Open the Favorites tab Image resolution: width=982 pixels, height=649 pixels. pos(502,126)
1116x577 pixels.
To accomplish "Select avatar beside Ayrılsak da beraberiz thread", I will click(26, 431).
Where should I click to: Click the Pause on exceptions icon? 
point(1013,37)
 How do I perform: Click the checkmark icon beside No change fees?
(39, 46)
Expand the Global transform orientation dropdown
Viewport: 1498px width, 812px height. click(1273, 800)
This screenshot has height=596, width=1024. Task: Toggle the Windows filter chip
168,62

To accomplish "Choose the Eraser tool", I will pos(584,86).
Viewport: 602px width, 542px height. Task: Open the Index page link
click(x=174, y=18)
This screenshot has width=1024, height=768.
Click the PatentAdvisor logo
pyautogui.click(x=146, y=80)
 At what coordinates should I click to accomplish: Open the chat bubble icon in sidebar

+---+

Starting at the top of the records, copy every line exactly.

- Task result:
Open the Favorites tab Image resolution: width=982 pixels, height=649 pixels. pos(502,126)
1116x577 pixels.
To accomplish "Select avatar beside Ayrılsak da beraberiz thread", I will click(26, 431).
Where should I click to: Click the Pause on exceptions icon? 
point(1013,37)
 How do I perform: Click the checkmark icon beside No change fees?
(39, 46)
Expand the Global transform orientation dropdown
Viewport: 1498px width, 812px height. click(1273, 800)
This screenshot has height=596, width=1024. Task: Toggle the Windows filter chip
168,62

To accomplish "Choose the Eraser tool", I will pos(584,86).
Viewport: 602px width, 542px height. Task: Open the Index page link
click(x=174, y=18)
This screenshot has width=1024, height=768.
Click the PatentAdvisor logo
pyautogui.click(x=146, y=80)
 At what coordinates should I click to accomplish: Open the chat bubble icon in sidebar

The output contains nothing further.